Instagram Head Calls Out Camera Companies for Going in the Wrong Direction
Briefly

Instagram Head Calls Out Camera Companies for Going in the Wrong Direction
""The camera companies are betting on the wrong aesthetic," he says. "They're competing to make everyone look like a professional photographer from the past. Every year we see phone cameras boast about more megapixels and image processing. We are romanticising the past. Portrait mode is artificially blurring the background of a photograph to reproduce the soft glow you get from the shallow depth of field of a fixed lens. It looks good, and we like to look good.""
""But flattering imagery is cheap to produce and boring to consume," he continues. "People want content that feels real. We are going to see a significant acceleration of a more raw aesthetic over the next few years. Savvy creators are going to lean into explicitly unproduced and unflattering images of themselves.""
""People largely stopped sharing personal moments to feed years ago," he continues. "Stories are alive and well as they provide a less pressurized way to share with your followers, but the primary way people share, even photos and videos, is in DMs.""

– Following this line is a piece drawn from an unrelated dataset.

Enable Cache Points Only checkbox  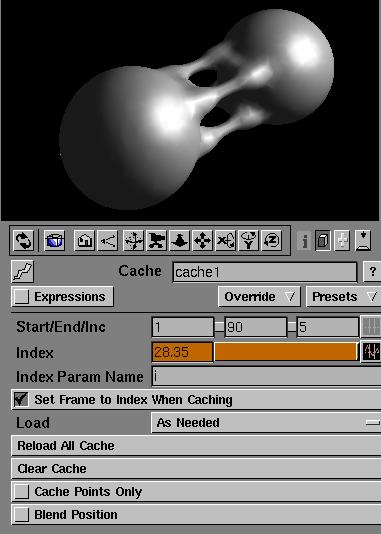pyautogui.click(x=21, y=492)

AI can generate photographs and videos indistinguishable from captured media. The polished Instagram feed—square photos with makeup, skin smoothing, high contrast, and scenic landscapes—has declined as people stopped sharing personal moments there. Stories and DMs have become the primary spaces for casual and private sharing. Camera manufacturers continue to pursue higher megapixels, advanced image processing, and portrait-mode blur to mimic professional optics, favoring flattering, romanticized imagery. Flattering imagery is easy and increasingly boring. Audiences prefer content that feels real, and a shift toward a raw, unproduced aesthetic is expected, with creators embracing unflattering authenticity.